Le code de la propriété intellectuelle interdit les copies ou reproductions destinées à une utilisation collective. Toute représentation ou reproduction intégrale ou partielle faite par quelque procédé que ce soit, sans le consentement de l’auteur est illicite et constitue une contrefaçon, aux termes de l’article L.335-2 et suivants du Code de la propriété intellectuelle.

Le coup de feu part.

Elle s’arrête et roule la nuque juste à temps pour apercevoir un individu s’écrouler dans une venelle adjacente.

Son sang se glace. Elle a bien entendu qu’on y haussait le ton quelques secondes plus tôt ; cependant, elle a continué de marcher. Le quartier est bruyant. Chaque soir ou presque, une dispute se déclare dans tel ou tel coin, et rares sont ceux qui se retournent encore aux premiers éclats de voix.

Cette fois pourtant, c’est différent. Il lui faut reculer, elle en a conscience. Hélas, elle est tétanisée, incapable de remuer d’un pouce…
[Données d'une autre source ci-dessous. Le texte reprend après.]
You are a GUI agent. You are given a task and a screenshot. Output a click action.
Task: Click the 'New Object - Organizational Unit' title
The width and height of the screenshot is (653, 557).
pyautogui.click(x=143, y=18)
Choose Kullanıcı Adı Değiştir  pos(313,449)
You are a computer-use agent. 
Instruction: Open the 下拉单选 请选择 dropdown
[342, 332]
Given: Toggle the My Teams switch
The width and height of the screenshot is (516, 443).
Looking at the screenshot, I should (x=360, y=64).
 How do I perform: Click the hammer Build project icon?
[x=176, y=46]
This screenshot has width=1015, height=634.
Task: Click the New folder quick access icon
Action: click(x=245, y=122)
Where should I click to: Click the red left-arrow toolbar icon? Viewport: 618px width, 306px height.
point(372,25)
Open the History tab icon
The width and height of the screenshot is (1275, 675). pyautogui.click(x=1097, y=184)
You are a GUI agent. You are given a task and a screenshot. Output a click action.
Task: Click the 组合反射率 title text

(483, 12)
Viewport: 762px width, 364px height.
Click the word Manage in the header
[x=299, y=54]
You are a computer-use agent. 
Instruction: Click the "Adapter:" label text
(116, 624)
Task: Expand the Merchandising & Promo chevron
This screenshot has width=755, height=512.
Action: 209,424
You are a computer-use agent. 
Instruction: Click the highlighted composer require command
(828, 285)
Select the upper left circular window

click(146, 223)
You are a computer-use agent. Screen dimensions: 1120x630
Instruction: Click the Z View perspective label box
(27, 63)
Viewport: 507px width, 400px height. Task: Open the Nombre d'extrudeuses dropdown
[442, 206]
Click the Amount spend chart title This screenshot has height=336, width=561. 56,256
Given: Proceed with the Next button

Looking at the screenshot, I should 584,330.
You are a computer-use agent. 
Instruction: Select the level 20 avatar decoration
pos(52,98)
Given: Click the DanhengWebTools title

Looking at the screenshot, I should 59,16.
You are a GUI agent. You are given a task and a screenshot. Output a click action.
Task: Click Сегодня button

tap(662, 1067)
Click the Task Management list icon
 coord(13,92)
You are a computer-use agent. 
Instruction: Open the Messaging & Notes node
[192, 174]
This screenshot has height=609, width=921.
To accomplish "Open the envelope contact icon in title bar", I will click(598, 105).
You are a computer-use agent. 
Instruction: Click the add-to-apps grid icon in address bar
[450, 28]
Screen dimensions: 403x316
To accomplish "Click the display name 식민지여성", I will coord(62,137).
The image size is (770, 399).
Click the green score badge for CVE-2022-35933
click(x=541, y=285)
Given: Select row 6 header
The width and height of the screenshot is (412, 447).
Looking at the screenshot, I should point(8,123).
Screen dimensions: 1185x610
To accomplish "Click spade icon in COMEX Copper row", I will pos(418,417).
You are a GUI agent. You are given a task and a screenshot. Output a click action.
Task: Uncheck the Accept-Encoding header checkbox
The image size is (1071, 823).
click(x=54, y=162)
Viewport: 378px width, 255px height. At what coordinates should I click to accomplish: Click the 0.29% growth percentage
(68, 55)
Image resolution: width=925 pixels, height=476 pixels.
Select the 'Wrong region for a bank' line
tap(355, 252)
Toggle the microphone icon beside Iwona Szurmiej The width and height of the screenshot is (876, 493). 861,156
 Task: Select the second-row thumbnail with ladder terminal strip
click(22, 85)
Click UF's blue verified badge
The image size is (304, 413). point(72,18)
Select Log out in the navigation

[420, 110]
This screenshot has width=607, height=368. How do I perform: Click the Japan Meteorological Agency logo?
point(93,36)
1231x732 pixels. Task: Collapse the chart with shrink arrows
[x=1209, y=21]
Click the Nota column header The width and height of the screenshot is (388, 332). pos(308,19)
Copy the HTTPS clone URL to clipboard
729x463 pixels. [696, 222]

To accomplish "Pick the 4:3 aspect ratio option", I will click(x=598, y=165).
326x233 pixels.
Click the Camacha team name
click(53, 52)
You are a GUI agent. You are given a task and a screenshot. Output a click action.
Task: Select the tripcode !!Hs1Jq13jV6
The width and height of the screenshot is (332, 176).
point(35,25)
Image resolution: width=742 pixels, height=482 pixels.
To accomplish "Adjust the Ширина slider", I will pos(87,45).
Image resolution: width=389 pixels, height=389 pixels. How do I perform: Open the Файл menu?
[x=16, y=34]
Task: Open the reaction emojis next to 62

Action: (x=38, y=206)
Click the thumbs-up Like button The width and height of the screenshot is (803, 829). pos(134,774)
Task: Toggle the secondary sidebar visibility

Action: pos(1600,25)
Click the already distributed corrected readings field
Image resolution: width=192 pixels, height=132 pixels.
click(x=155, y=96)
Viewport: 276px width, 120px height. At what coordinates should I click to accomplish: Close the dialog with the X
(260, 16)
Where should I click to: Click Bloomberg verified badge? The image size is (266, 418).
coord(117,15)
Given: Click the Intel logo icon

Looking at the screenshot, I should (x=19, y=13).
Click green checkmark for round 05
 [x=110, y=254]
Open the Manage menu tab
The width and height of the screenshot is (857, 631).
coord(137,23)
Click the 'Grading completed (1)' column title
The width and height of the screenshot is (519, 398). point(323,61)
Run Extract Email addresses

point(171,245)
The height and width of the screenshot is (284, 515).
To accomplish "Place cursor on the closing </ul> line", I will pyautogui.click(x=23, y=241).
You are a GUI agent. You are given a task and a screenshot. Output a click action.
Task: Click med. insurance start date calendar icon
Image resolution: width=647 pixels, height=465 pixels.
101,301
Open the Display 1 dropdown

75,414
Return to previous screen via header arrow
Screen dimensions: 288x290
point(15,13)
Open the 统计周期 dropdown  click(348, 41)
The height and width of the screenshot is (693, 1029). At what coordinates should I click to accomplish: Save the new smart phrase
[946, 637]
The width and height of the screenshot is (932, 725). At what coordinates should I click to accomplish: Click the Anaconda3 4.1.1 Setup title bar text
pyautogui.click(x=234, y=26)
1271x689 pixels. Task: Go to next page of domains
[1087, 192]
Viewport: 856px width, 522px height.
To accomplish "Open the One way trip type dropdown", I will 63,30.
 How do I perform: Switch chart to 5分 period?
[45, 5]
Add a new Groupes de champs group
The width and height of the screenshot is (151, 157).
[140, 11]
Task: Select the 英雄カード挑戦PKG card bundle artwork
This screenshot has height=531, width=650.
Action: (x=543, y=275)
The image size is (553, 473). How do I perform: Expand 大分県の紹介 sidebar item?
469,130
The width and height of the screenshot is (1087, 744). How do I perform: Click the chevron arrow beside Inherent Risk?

Le meurtrier pivote, puis la remarque. La lueur dans son regard est claire : il ne désire aucun témoin. Son instinct de survie s’enclenche. Poussée par une force invisible, elle se met à courir, mais l’homme la talonne : elle perçoit le bruit de ses pas sur le bitume. Un signal résonne dans sa tête.

Danger. Danger. Danger.

Les larmes se déversent sur ses joues.

Un second coup de feu retentit. Elle crie sans ralentir. Il est impératif qu’elle s’échappe, personne ne lui viendra en aide au beau milieu de la nuit. Oh, elle ne veut pas disparaître ainsi !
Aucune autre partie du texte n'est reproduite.